I went to my chiropractor yesterday and as we made the obligatory small talk walking back to his room, he didn’t ask a thing about how I was doing but I knew he was waiting for it. So I said “I’m still pregnant”… to which he cheered, of course. Is it sad that people anticipate the worst when it comes to me in the fertility/pregnancy department? Is it really any different from the way I feel about myself in the fertility/pregnancy department?
These weeks have been difficult, I won’t lie. This is our “bad zone” from last time and I feel like I’m crawling through these weeks while holding my breathe. I had my bleed with Abby at 13 weeks and she was gone at exactly my 17 week mark. I’m 15 weeks, 2 days (yeah, I’m counting the days) right now. I had my first appointment with the MFM on May 16, including ultrasound, and they said there were two very small spots of bleed but that they weren’t concerned at all. It means nothing to me. I had my ultrasound for Abby and everything looked great… flash forward two weeks to when I’m bleeding like a stuck pig and my life begins to fall apart.
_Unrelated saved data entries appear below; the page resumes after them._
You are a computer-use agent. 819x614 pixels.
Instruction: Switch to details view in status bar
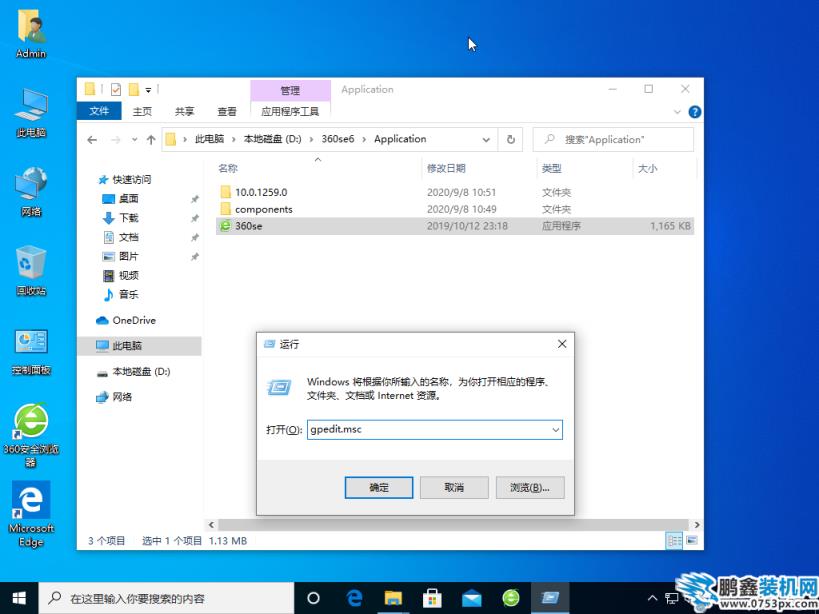point(675,541)
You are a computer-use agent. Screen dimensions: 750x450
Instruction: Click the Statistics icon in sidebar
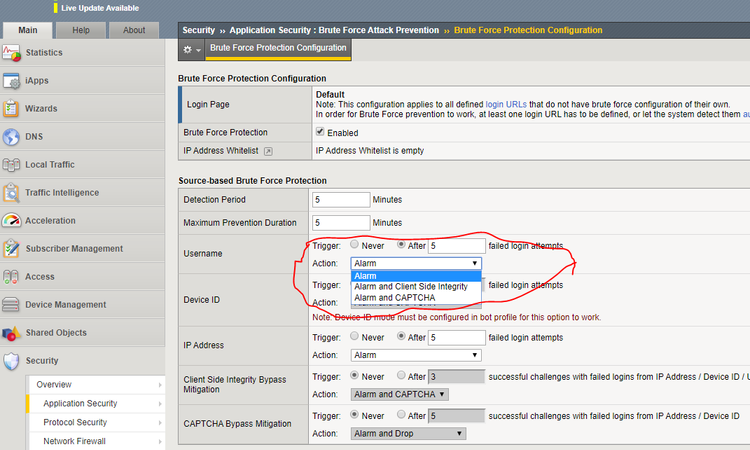pos(12,52)
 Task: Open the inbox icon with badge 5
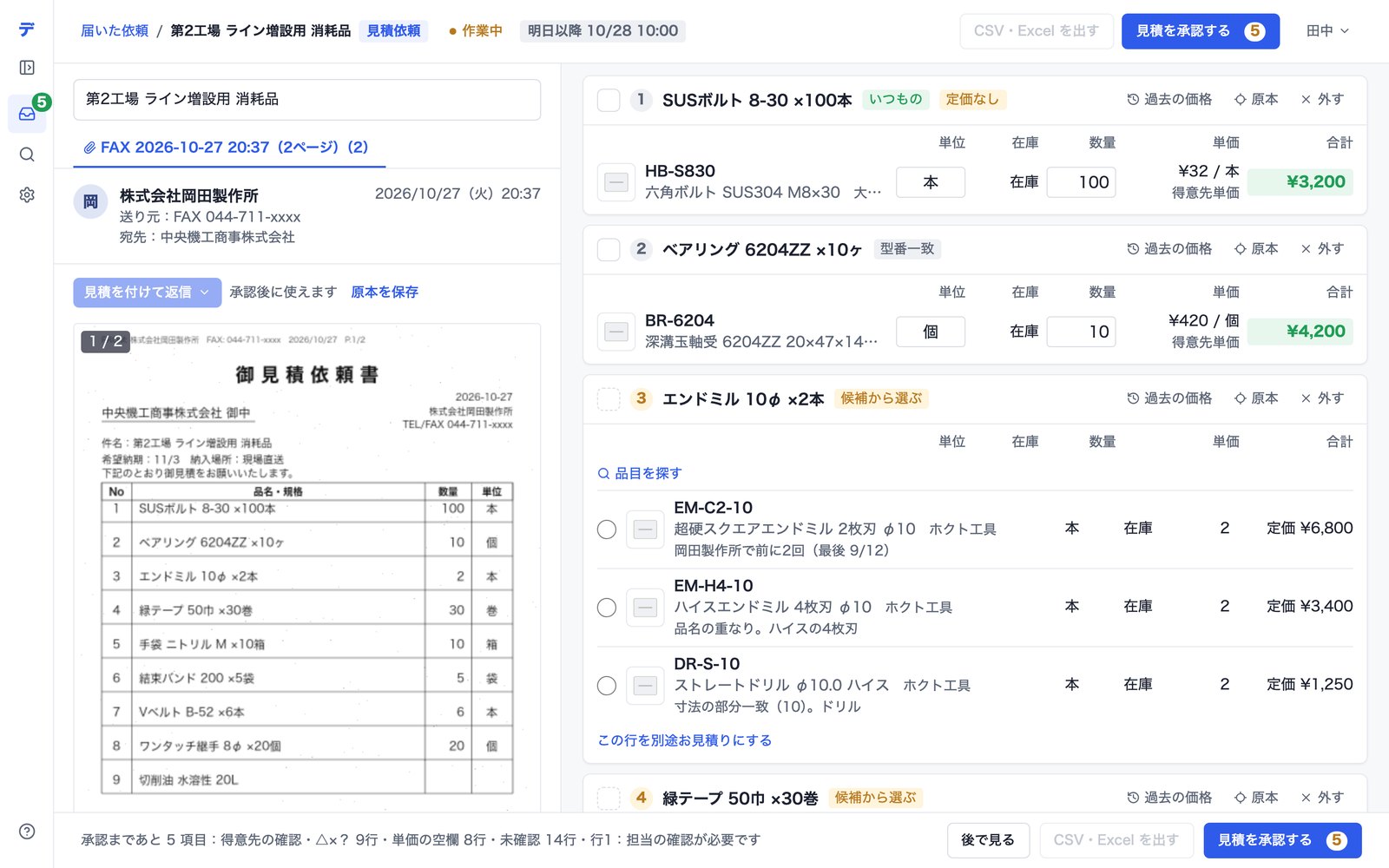(x=27, y=114)
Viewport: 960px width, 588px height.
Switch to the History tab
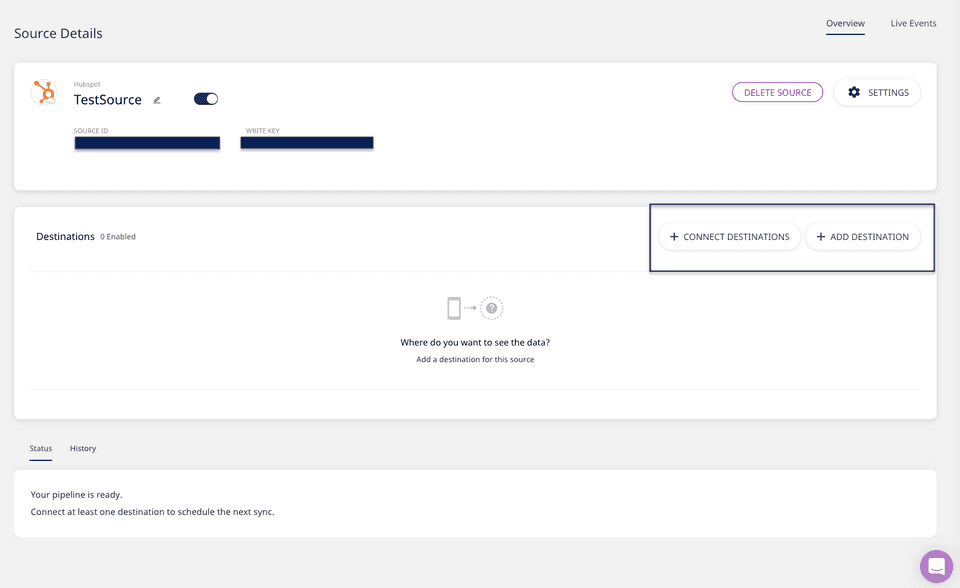coord(83,448)
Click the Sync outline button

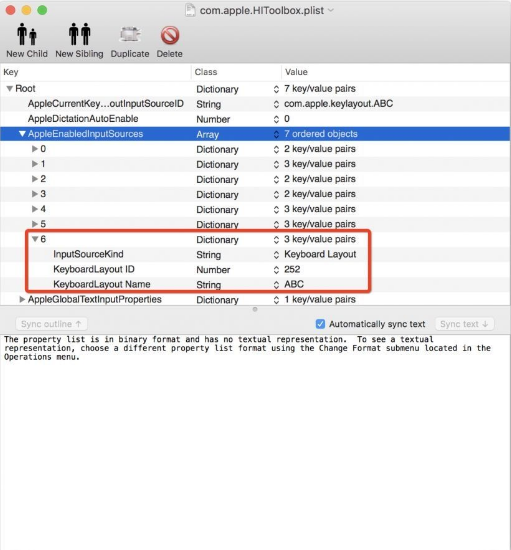(51, 324)
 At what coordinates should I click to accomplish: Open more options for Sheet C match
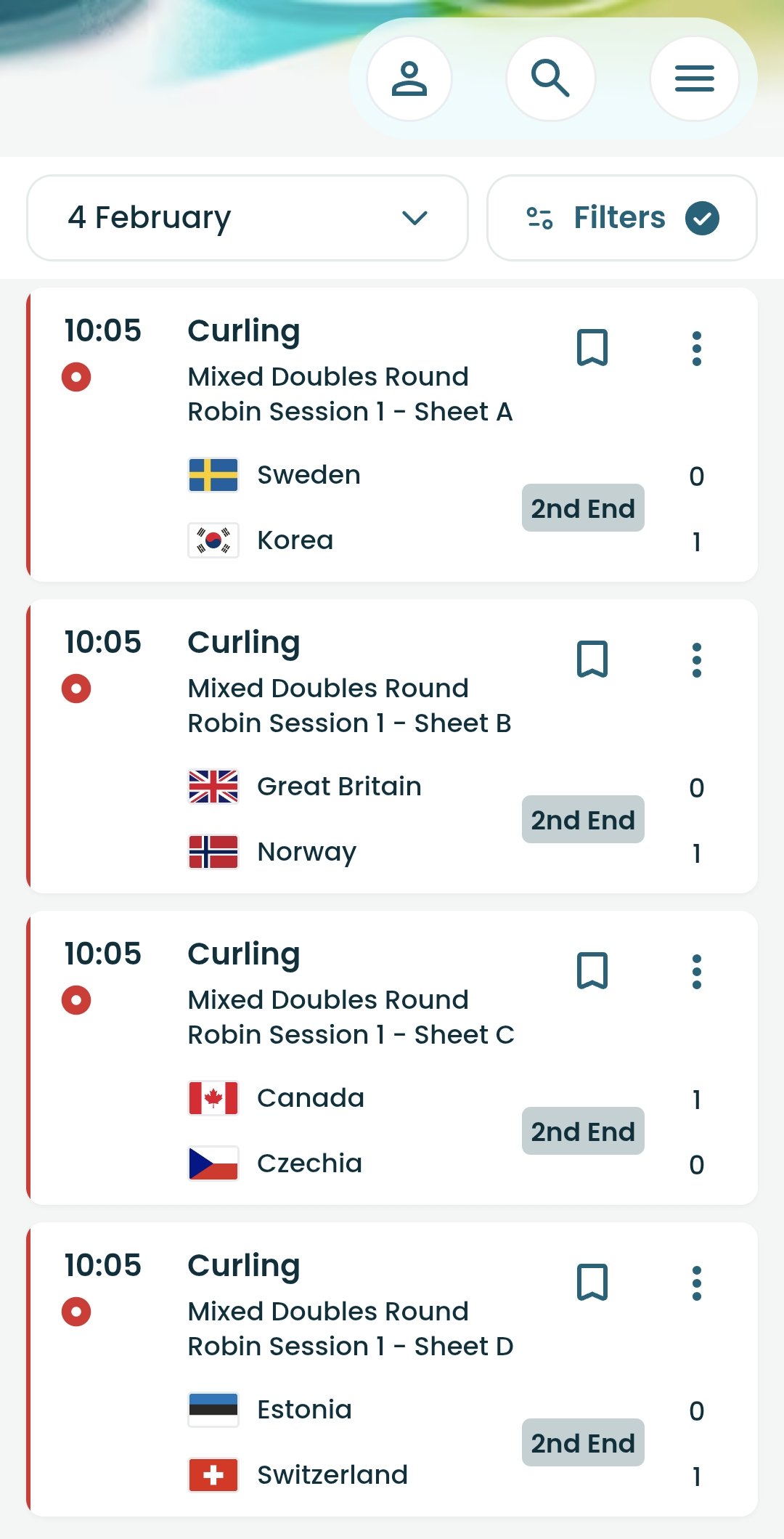697,972
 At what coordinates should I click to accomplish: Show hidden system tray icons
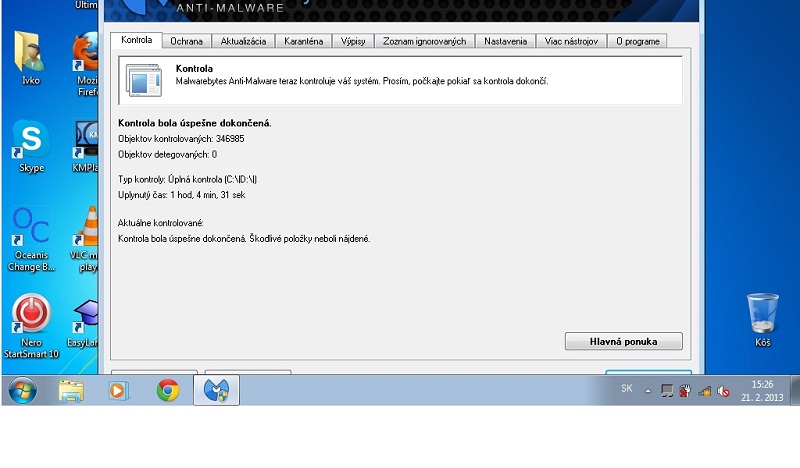click(x=647, y=391)
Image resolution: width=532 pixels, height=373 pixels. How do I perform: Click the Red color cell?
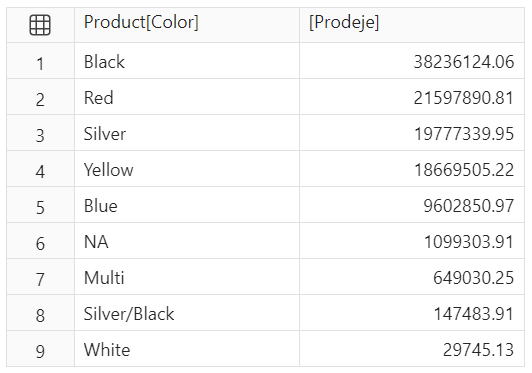point(187,98)
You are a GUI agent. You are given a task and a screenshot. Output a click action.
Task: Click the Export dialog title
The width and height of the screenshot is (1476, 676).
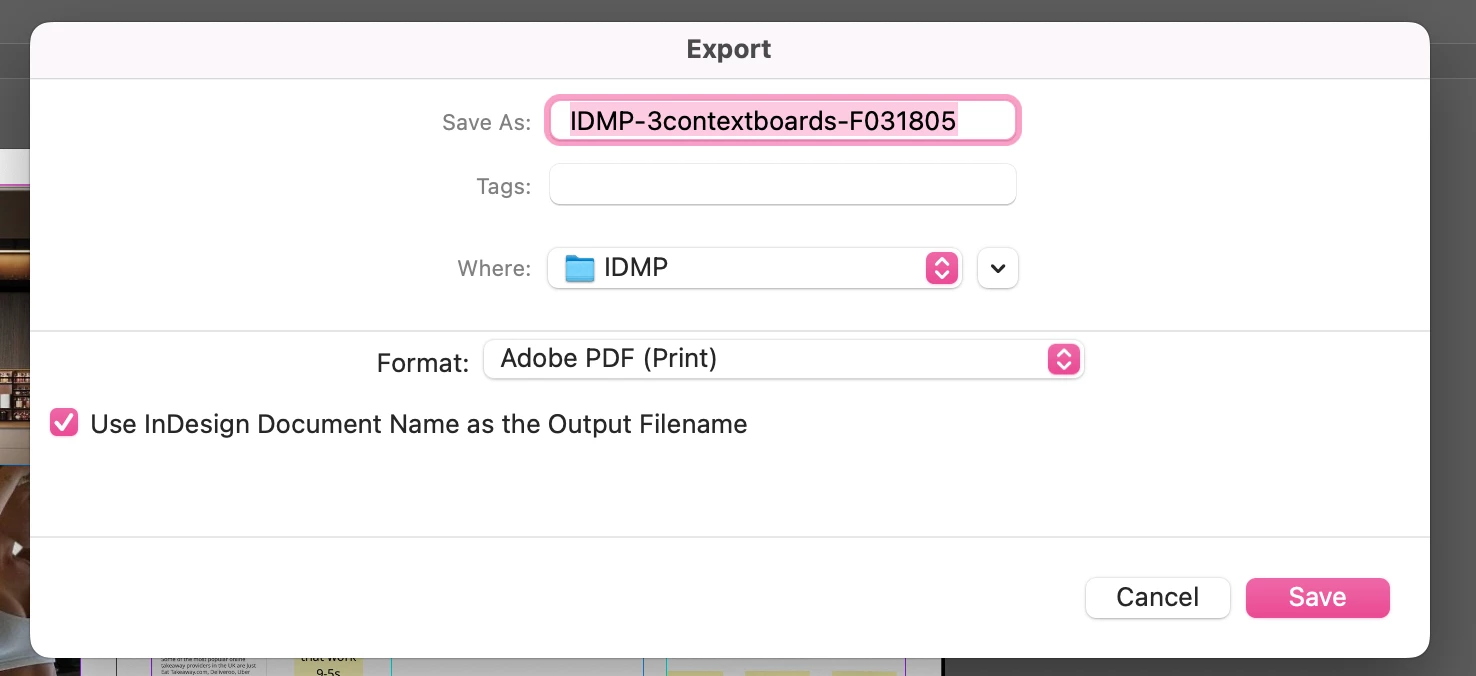coord(728,49)
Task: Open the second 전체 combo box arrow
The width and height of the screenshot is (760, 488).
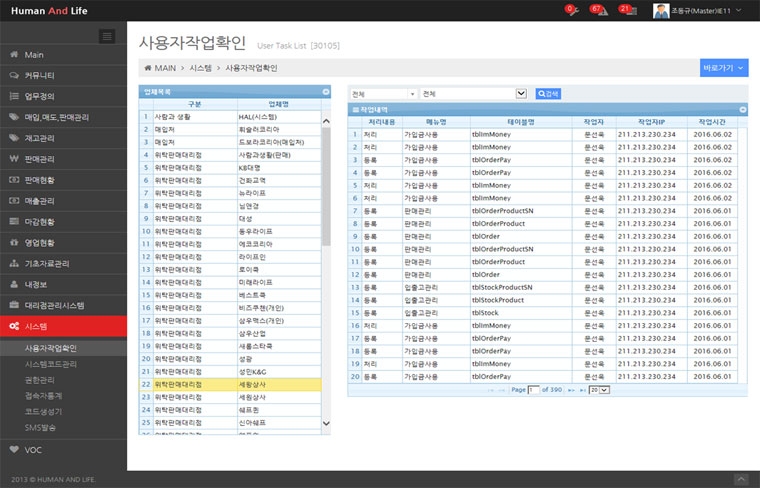Action: pos(520,93)
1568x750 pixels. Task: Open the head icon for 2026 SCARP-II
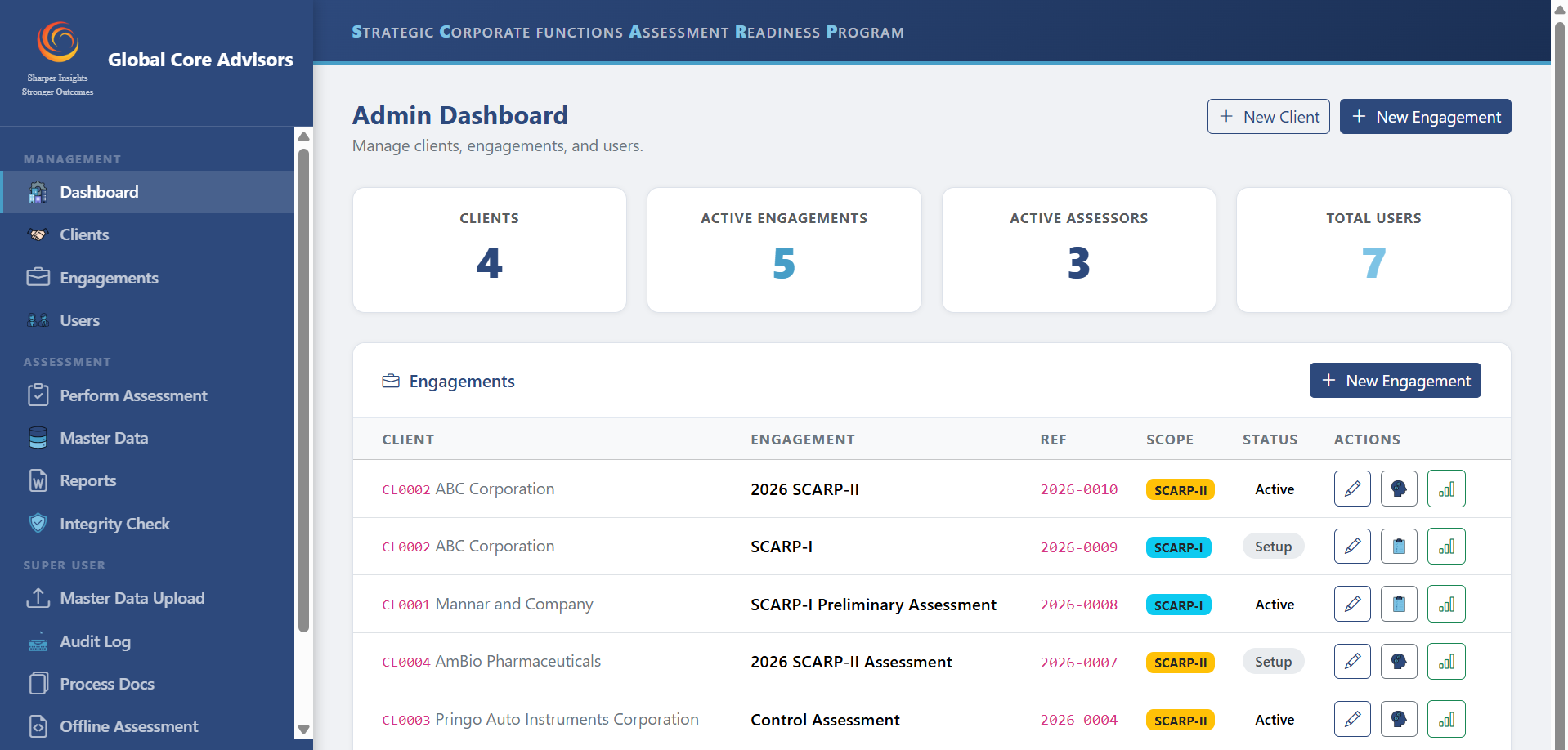[x=1399, y=489]
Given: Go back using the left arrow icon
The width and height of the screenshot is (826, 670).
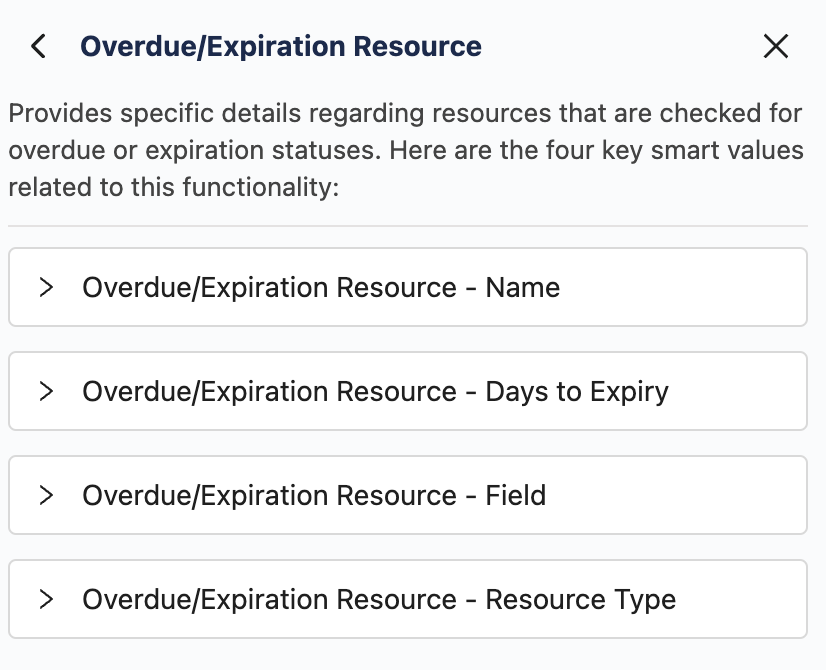Looking at the screenshot, I should (39, 46).
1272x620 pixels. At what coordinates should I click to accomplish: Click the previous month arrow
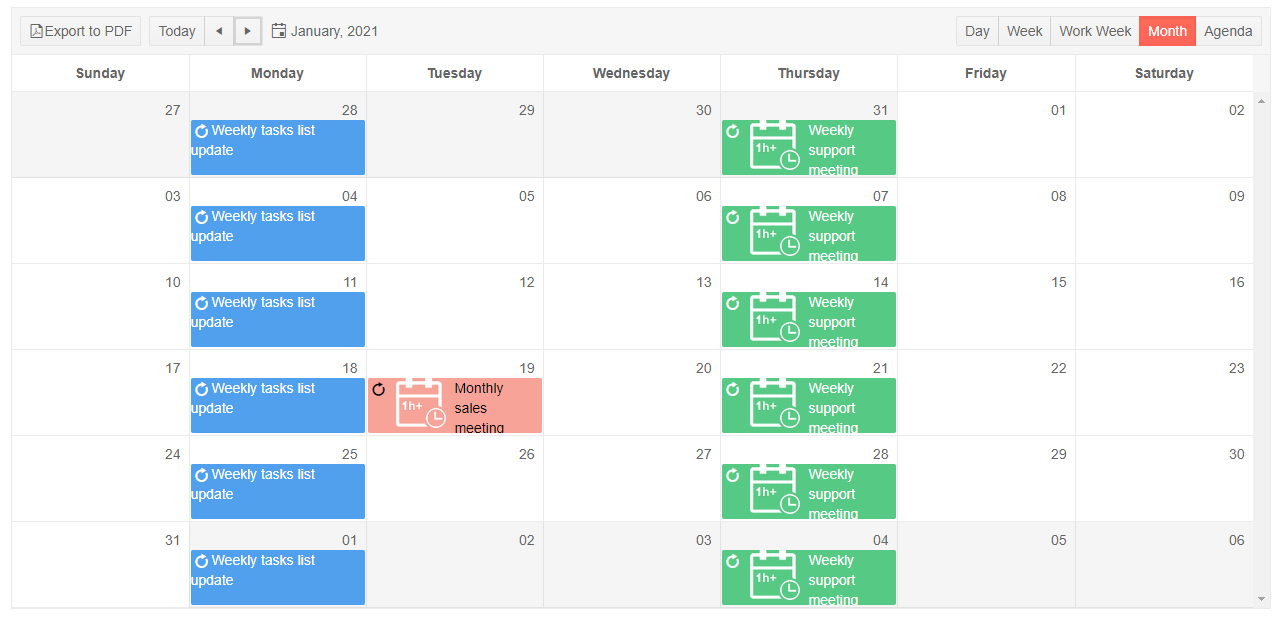pyautogui.click(x=219, y=31)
The MFM also had me stop baby aspirin (feeling that it might be promoting bleeding, even though I haven’t bled since the original bleed at 7 weeks) and wanted me to stop the Glumetza (metformin) too. I’ve read lots on people being kept on metformin longer in pregnancy to hopefully prevent GD, but the MFM felt that it wasn’t a good option and that they would just treat the GD with insulin. I couldn’t do it. The day that I had set to stop the Glumetza, I very nearly had a panic attack. It would appear that stopping my meds last time around had nothing to do with my loss and intellectually, I can get on board with that. Emotionally, is a completely different (and far crazier story). So I stayed on it. And I’m still on the progesterone too. Although I’ve reduced to just one per day. I’m wondering how much shit I’ll be in at my next appointment? The reality is, they can’t tell me why I got the blood clot last time. They’ve tested for clotting disorders and they all came back negative. So they say it’s just bad luck. “Bad luck” is doctor code for “we can’t find a reason”. It doesn’t not mean there isn’t a reason, it means they can’t find it. I’m having a hard time letting that go. I’m having a hard time trusting the “experts”. I suppose that makes me a bad patient, or at the very least, non-compliant. I’m hoping to have a longer conversation next visit and be re-assured by something.
In other news, my belly is changing shape. If you looked at me, all you’d see is a chubby girl. But without clothes on, my belly is changing from a “B” belly to something else. And that’s awesome. I’ve started wearing maternity pants — also so awesome and comfortable. I can fit in my regular pants but they are not comfy any more. It’s all starting to feel more real. And that is terrifying. I’m starting to feel more and more connected to Bubba, and I’m just so damn afraid that this baby will be taken from me too. I don’t have another loss in me.
Alas, I must tell myself, for now, I’m still pregnant. And that’s the most awesome thing in the world.